Using the data that follows, say how many lines contain the word "computer", giving the number by itself.

==================================================

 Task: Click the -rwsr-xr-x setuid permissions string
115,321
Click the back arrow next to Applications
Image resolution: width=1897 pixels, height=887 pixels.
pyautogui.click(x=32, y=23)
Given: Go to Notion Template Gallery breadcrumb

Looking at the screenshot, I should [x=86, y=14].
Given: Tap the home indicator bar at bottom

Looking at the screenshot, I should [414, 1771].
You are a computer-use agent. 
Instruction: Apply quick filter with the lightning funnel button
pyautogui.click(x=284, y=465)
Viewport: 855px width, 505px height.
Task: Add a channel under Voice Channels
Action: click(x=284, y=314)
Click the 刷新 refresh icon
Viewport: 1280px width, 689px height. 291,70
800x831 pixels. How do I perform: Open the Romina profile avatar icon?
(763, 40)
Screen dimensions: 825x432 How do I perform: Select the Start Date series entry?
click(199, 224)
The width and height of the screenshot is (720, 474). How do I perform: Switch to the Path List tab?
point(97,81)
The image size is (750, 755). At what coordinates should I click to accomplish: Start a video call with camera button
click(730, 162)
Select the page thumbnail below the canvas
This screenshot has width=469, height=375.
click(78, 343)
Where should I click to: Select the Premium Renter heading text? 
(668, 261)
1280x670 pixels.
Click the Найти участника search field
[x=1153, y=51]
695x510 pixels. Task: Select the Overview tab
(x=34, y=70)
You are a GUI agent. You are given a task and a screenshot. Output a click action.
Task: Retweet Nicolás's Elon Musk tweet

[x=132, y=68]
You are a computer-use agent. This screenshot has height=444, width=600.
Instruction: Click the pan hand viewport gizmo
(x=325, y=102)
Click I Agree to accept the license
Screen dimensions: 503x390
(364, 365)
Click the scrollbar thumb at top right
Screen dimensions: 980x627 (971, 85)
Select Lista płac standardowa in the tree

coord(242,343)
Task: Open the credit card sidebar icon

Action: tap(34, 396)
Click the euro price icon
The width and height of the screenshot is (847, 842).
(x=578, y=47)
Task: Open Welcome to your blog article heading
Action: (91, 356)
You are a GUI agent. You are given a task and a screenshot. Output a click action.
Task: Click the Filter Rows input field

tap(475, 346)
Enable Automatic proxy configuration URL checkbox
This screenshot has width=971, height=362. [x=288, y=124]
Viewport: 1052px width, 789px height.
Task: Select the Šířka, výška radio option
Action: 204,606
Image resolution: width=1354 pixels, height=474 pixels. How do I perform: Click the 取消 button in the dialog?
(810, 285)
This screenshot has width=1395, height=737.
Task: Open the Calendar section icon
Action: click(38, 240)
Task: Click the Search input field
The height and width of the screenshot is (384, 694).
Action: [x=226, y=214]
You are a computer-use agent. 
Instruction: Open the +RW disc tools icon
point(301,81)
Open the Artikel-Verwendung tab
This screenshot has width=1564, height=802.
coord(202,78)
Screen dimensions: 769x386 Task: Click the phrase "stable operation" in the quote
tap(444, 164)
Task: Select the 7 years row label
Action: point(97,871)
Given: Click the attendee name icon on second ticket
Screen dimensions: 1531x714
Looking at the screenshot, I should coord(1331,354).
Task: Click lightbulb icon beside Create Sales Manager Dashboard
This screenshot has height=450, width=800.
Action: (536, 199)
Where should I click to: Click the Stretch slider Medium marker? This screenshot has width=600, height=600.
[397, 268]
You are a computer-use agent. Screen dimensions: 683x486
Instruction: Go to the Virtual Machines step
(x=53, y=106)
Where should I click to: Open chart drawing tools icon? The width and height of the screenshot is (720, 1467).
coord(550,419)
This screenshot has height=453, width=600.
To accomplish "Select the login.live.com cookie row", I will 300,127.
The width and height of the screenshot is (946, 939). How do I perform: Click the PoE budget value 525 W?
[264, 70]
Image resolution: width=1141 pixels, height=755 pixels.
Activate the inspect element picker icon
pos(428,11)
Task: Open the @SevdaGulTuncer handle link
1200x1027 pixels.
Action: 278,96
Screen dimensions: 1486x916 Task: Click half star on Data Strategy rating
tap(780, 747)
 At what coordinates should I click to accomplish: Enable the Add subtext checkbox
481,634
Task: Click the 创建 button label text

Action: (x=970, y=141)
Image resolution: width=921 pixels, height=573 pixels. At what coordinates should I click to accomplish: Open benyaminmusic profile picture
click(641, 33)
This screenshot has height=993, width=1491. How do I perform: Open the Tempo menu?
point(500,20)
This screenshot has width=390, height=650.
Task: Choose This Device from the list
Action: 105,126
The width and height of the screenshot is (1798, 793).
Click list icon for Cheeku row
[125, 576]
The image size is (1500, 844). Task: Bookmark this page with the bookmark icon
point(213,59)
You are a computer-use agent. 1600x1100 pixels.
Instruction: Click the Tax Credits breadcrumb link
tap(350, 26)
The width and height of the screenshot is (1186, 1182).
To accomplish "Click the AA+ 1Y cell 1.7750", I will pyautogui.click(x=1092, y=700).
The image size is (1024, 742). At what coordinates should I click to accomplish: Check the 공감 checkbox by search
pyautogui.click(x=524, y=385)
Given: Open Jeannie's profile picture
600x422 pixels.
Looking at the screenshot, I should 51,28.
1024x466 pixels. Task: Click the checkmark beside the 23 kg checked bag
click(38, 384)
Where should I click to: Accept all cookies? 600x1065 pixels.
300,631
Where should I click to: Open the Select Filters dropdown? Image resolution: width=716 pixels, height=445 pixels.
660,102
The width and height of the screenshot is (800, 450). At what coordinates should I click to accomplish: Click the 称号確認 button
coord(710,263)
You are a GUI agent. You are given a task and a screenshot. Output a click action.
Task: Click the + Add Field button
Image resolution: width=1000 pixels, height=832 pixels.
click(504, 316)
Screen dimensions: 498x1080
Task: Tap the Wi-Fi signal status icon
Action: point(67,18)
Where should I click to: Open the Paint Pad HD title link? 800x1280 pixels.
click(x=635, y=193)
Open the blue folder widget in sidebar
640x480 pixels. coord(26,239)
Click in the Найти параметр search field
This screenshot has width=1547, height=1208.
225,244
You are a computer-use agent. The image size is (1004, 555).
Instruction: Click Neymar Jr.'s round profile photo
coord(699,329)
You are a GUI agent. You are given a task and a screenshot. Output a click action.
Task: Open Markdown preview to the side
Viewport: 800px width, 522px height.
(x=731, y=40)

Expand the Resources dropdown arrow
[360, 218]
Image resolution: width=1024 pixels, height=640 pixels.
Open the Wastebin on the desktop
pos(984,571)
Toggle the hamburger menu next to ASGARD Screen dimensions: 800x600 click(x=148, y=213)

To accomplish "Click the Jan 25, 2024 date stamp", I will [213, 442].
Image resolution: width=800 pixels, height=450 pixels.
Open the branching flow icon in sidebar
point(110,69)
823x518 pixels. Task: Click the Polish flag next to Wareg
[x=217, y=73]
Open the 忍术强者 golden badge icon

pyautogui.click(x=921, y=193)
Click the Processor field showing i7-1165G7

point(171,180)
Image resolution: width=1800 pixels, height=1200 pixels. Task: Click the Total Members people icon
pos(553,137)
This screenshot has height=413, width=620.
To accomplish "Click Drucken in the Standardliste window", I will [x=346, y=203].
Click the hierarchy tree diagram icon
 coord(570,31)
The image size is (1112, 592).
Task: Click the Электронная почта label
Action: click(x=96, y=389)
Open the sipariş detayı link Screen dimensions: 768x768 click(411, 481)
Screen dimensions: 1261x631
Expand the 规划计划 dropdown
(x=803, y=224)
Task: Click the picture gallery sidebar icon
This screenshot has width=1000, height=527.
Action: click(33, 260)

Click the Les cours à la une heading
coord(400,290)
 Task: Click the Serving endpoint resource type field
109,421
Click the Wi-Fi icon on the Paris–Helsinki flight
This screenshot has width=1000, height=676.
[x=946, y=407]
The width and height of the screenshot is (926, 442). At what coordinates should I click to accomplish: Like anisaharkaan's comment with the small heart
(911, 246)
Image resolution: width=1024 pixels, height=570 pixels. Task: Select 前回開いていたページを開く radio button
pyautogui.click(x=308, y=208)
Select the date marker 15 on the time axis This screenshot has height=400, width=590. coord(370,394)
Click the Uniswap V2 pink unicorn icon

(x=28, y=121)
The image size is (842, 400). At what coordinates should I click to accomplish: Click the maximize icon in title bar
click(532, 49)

==================================================

— RESPONSE BELOW —
6